Objective
Rewrite the material below as a numbered list, one line per item, leaving out the blank lines.

Material to process

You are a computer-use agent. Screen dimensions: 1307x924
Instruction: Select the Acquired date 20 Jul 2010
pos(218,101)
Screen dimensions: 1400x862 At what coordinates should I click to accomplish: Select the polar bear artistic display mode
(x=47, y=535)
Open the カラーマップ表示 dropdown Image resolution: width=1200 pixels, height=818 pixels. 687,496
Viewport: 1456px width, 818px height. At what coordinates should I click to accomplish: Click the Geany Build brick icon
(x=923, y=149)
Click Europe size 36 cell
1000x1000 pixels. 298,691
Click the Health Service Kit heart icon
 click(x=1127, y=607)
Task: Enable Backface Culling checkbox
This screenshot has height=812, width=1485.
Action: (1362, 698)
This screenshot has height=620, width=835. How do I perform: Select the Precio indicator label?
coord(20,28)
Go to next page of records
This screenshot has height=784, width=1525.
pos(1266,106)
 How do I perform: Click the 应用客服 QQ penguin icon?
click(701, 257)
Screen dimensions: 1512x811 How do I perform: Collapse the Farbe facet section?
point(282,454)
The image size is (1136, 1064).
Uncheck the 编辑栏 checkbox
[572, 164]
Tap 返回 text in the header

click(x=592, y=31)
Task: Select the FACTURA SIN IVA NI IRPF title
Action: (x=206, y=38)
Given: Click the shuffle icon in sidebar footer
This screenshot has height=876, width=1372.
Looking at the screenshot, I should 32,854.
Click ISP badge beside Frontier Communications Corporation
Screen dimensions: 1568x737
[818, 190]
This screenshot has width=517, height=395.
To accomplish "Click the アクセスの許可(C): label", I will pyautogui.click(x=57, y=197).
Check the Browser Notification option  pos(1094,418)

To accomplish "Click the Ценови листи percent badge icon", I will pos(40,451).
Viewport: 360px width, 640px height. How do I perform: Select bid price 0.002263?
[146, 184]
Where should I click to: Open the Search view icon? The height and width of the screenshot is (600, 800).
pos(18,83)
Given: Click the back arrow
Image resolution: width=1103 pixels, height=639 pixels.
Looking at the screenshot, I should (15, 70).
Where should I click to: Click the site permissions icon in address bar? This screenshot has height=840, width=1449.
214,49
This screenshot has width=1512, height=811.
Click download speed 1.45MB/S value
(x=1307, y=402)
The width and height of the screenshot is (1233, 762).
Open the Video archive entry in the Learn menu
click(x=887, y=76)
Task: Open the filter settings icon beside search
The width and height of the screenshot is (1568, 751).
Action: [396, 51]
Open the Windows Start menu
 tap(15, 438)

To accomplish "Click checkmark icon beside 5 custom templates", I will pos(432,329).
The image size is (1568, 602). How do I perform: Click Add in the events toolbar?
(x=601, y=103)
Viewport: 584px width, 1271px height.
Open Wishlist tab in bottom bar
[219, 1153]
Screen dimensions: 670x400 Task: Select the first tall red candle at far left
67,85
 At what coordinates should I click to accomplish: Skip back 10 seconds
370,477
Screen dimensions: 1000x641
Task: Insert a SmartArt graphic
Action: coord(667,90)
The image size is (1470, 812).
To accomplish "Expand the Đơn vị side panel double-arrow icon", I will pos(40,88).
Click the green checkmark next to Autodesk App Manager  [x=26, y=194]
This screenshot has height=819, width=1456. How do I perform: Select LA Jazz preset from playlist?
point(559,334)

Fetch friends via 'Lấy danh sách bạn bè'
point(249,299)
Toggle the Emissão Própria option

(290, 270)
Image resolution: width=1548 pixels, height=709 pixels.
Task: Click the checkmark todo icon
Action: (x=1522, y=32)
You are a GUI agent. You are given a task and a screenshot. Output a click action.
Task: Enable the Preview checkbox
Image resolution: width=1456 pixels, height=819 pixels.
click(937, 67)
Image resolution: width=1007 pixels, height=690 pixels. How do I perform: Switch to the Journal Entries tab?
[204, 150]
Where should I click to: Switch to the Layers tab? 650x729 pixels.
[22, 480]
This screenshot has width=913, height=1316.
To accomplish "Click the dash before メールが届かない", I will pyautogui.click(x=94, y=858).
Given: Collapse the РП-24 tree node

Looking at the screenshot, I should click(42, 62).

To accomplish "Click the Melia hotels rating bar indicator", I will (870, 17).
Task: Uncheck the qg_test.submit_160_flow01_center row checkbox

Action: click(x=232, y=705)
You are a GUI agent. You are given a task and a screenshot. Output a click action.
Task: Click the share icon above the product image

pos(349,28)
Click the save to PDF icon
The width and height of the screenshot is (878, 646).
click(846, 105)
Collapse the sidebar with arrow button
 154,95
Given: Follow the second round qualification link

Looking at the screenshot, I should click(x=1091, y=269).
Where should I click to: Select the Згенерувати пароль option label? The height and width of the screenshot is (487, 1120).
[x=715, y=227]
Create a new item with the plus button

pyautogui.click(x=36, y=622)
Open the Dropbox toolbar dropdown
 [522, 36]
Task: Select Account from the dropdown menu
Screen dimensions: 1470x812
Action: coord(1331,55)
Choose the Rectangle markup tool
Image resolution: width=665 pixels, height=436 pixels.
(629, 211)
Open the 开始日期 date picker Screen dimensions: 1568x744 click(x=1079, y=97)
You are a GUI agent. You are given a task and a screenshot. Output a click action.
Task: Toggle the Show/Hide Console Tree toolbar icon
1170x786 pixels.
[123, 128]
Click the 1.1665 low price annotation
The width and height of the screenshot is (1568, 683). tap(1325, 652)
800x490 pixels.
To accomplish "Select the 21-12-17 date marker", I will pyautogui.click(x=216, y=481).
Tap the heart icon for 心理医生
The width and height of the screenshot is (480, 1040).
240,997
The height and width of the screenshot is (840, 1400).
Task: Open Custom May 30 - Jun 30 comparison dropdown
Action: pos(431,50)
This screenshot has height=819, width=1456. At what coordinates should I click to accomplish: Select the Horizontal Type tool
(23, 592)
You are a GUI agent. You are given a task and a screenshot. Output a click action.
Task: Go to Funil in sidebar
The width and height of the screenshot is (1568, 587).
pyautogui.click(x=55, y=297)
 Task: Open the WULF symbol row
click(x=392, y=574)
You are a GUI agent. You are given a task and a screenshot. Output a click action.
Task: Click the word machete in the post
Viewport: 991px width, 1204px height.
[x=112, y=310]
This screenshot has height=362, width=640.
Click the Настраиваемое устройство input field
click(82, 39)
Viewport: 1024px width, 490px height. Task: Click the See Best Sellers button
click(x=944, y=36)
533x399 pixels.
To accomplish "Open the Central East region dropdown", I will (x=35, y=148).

Correct response
1. You are a computer-use agent. Screen dimensions: 1307x924
2. Instruction: Select the Acquired date 20 Jul 2010
3. pos(218,101)
4. Screen dimensions: 1400x862 At what coordinates should I click to accomplish: Select the polar bear artistic display mode
5. (x=47, y=535)
6. Open the カラーマップ表示 dropdown Image resolution: width=1200 pixels, height=818 pixels. 687,496
7. Viewport: 1456px width, 818px height. At what coordinates should I click to accomplish: Click the Geany Build brick icon
8. (x=923, y=149)
9. Click Europe size 36 cell
10. 1000x1000 pixels. 298,691
11. Click the Health Service Kit heart icon
12.  click(x=1127, y=607)
13. Task: Enable Backface Culling checkbox
14. This screenshot has height=812, width=1485.
15. Action: (1362, 698)
16. This screenshot has height=620, width=835. How do I perform: Select the Precio indicator label?
17. coord(20,28)
18. Go to next page of records
19. This screenshot has height=784, width=1525.
20. pos(1266,106)
21.  How do I perform: Click the 应用客服 QQ penguin icon?
22. click(701, 257)
23. Screen dimensions: 1512x811 How do I perform: Collapse the Farbe facet section?
24. point(282,454)
25. The image size is (1136, 1064).
26. Uncheck the 编辑栏 checkbox
27. [572, 164]
28. Tap 返回 text in the header
29. click(x=592, y=31)
30. Task: Select the FACTURA SIN IVA NI IRPF title
31. Action: (x=206, y=38)
32. Given: Click the shuffle icon in sidebar footer
33. This screenshot has height=876, width=1372.
34. Looking at the screenshot, I should 32,854.
35. Click ISP badge beside Frontier Communications Corporation
36. Screen dimensions: 1568x737
37. [818, 190]
38. This screenshot has width=517, height=395.
39. To accomplish "Click the アクセスの許可(C): label", I will pyautogui.click(x=57, y=197).
40. Check the Browser Notification option  pos(1094,418)
41. To accomplish "Click the Ценови листи percent badge icon", I will pos(40,451).
42. Viewport: 360px width, 640px height. How do I perform: Select bid price 0.002263?
43. [146, 184]
44. Where should I click to: Open the Search view icon? The height and width of the screenshot is (600, 800).
45. pos(18,83)
46. Given: Click the back arrow
47. Image resolution: width=1103 pixels, height=639 pixels.
48. Looking at the screenshot, I should (15, 70).
49. Where should I click to: Click the site permissions icon in address bar? This screenshot has height=840, width=1449.
50. 214,49
51. This screenshot has width=1512, height=811.
52. Click download speed 1.45MB/S value
53. (x=1307, y=402)
54. The width and height of the screenshot is (1233, 762).
55. Open the Video archive entry in the Learn menu
56. click(x=887, y=76)
57. Task: Open the filter settings icon beside search
58. The width and height of the screenshot is (1568, 751).
59. Action: [396, 51]
60. Open the Windows Start menu
61.  tap(15, 438)
62. To accomplish "Click checkmark icon beside 5 custom templates", I will pos(432,329).
63. The image size is (1568, 602). How do I perform: Click Add in the events toolbar?
64. (x=601, y=103)
65. Viewport: 584px width, 1271px height.
66. Open Wishlist tab in bottom bar
67. [219, 1153]
68. Screen dimensions: 670x400 Task: Select the first tall red candle at far left
69. 67,85
70.  At what coordinates should I click to accomplish: Skip back 10 seconds
71. 370,477
72. Screen dimensions: 1000x641
73. Task: Insert a SmartArt graphic
74. Action: coord(667,90)
75. The image size is (1470, 812).
76. To accomplish "Expand the Đơn vị side panel double-arrow icon", I will pos(40,88).
77. Click the green checkmark next to Autodesk App Manager  [x=26, y=194]
78. This screenshot has height=819, width=1456. How do I perform: Select LA Jazz preset from playlist?
79. point(559,334)
80. Fetch friends via 'Lấy danh sách bạn bè'
81. point(249,299)
82. Toggle the Emissão Própria option
83. (290, 270)
84. Image resolution: width=1548 pixels, height=709 pixels.
85. Task: Click the checkmark todo icon
86. Action: (x=1522, y=32)
87. You are a GUI agent. You are given a task and a screenshot. Output a click action.
88. Task: Enable the Preview checkbox
89. Image resolution: width=1456 pixels, height=819 pixels.
90. click(937, 67)
91. Image resolution: width=1007 pixels, height=690 pixels. How do I perform: Switch to the Journal Entries tab?
92. [204, 150]
93. Where should I click to: Switch to the Layers tab? 650x729 pixels.
94. [22, 480]
95. This screenshot has width=913, height=1316.
96. To accomplish "Click the dash before メールが届かない", I will pyautogui.click(x=94, y=858).
97. Given: Collapse the РП-24 tree node
98. Looking at the screenshot, I should click(42, 62).
99. To accomplish "Click the Melia hotels rating bar indicator", I will (870, 17).
100. Task: Uncheck the qg_test.submit_160_flow01_center row checkbox
101. Action: click(x=232, y=705)
102. You are a GUI agent. You are given a task and a screenshot. Output a click action.
103. Task: Click the share icon above the product image
104. pos(349,28)
105. Click the save to PDF icon
106. The width and height of the screenshot is (878, 646).
107. click(846, 105)
108. Collapse the sidebar with arrow button
109.  154,95
110. Given: Follow the second round qualification link
111. Looking at the screenshot, I should click(x=1091, y=269).
112. Where should I click to: Select the Згенерувати пароль option label? The height and width of the screenshot is (487, 1120).
113. [x=715, y=227]
114. Create a new item with the plus button
115. pyautogui.click(x=36, y=622)
116. Open the Dropbox toolbar dropdown
117.  [522, 36]
118. Task: Select Account from the dropdown menu
119. Screen dimensions: 1470x812
120. Action: coord(1331,55)
121. Choose the Rectangle markup tool
122. Image resolution: width=665 pixels, height=436 pixels.
123. (629, 211)
124. Open the 开始日期 date picker Screen dimensions: 1568x744 click(x=1079, y=97)
125. You are a GUI agent. You are given a task and a screenshot. Output a click action.
126. Task: Toggle the Show/Hide Console Tree toolbar icon
127. 1170x786 pixels.
128. [123, 128]
129. Click the 1.1665 low price annotation
130. The width and height of the screenshot is (1568, 683). tap(1325, 652)
131. 800x490 pixels.
132. To accomplish "Select the 21-12-17 date marker", I will pyautogui.click(x=216, y=481).
133. Tap the heart icon for 心理医生
134. The width and height of the screenshot is (480, 1040).
135. 240,997
136. The height and width of the screenshot is (840, 1400).
137. Task: Open Custom May 30 - Jun 30 comparison dropdown
138. Action: pos(431,50)
139. This screenshot has height=819, width=1456. At what coordinates should I click to accomplish: Select the Horizontal Type tool
140. (23, 592)
141. You are a GUI agent. You are given a task and a screenshot. Output a click action.
142. Task: Go to Funil in sidebar
143. The width and height of the screenshot is (1568, 587).
144. pyautogui.click(x=55, y=297)
145.  Task: Open the WULF symbol row
146. click(x=392, y=574)
147. You are a GUI agent. You are given a task and a screenshot. Output a click action.
148. Task: Click the word machete in the post
149. Viewport: 991px width, 1204px height.
150. [x=112, y=310]
151. This screenshot has height=362, width=640.
152. Click the Настраиваемое устройство input field
153. click(82, 39)
154. Viewport: 1024px width, 490px height. Task: Click the See Best Sellers button
155. click(x=944, y=36)
156. 533x399 pixels.
157. To accomplish "Open the Central East region dropdown", I will (x=35, y=148).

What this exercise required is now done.